J. F. Baker; H. Ralph Schumacher

Disclosures

Int J Clin Pract. 2010;64(3):371-377. 

In This Article

New Therapies

Acute Gout

The recent interest in the role of the NALP (NACHT, LRR and pyrin domain-containing protein) inflammasome, which generates interleuking (IL)-1β has suggested that this cytokine may be a target for therapy for inflammation associated with gout. An uncontrolled trial of IL-1 inhibition with anakinra was effective in the treatment of acute gout in 10 patients and may also have a role in treatment-resistant inflammation associated with tophaceous gout.[31,32] Another IL-1 inhibitory agent, rilonacept, has also been shown to be effective at suppressing flares of gouty arthritis and C-reactive protein (CRP) levels.[33] There are insufficient data to recommend the routine use of these expensive IL-1 inhibitory systemic therapies, although they may be considered in some refractory cases.

Chronic Hyperuricemia

Febuxostat, an oral non-purine selective inhibitor of xanthine oxidase, has recently been approved in the United States for the treatment of hyperuricemia in gout. The pharmacodynamics of febuxostat is not altered by moderate renal impairment and it has appeared safe in initial studies in those with mild to moderate renal impairment.[34]

Febuxostat, at a dose of 80–240 mg, was superior to standard dose allopurinol in reaching a SUA goal of < 6 mg/dl with similar rates of adverse events in patients with serum Cr < 2 mg/dl. This medication is approved at dosing of 40–80 mg, however, a greater percentage of patients were able to meet their goal SUA with doses as high as 240 mg without increased rates of adverse events.[34] The safety of febuxostat has not yet been assessed in those with severe renal impairment. With this caution, this medication is likely to be a useful adjunct to current therapies, especially in those who are unable to tolerate allopurinol.
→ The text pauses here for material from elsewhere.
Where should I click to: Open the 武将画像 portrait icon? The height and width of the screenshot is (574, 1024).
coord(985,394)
Other agents that may lower the SUA level are under investigation. Pegylated recombinant mammalian uricase (PEG-uricase) has been shown to be effective in a phase two trials at lowering SUA and preventing subsequent flares of gout.[35–37] This advance may play a role in the management of some patients with difficult to manage tophaceous gout.
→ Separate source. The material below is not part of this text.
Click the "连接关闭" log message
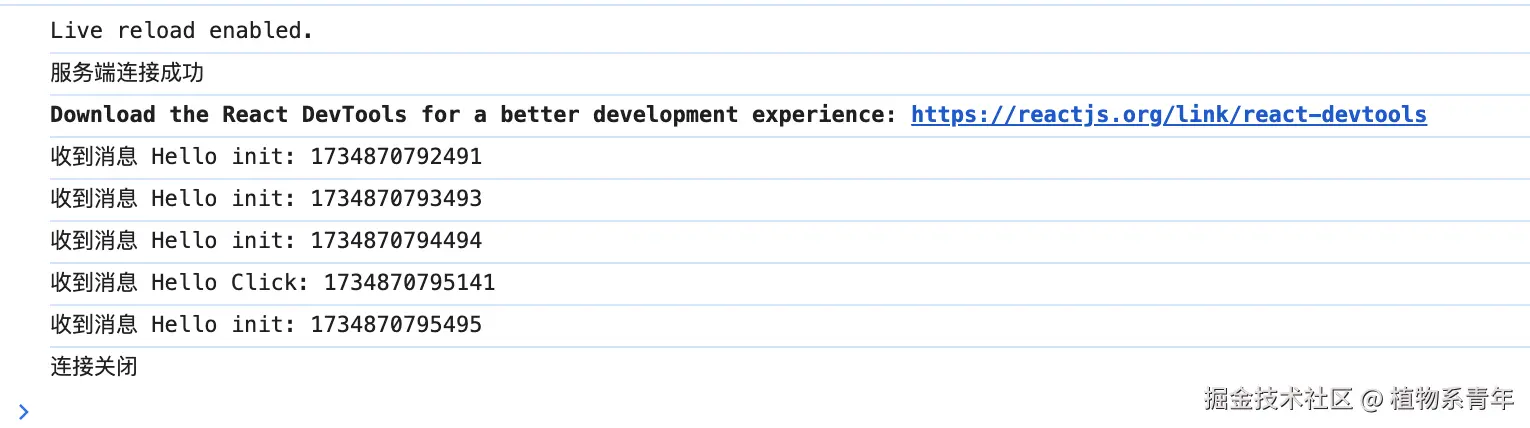click(x=94, y=367)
Losartan, fenofibrate, statins, vitamin C and increased coffee intake have all been shown to modestly increase urine uric acid excretion.[38–41] There are currently no data in regard to the clinical utility of these interventions alone in the treatment of hyperuricemia and gout. However, consideration of hyperuricemia when choosing between blood pressure and cholesterol treatments may be appropriate and helpful in many patients. Similarly, increasing coffee (> 4 cups daily) and vitamin C consumption in the diet might be recommended for those patients with the modest hyperuricemia who are resistant to medication, however, the benefits of these interventions are likely to be small compared with other pharmacological interventions.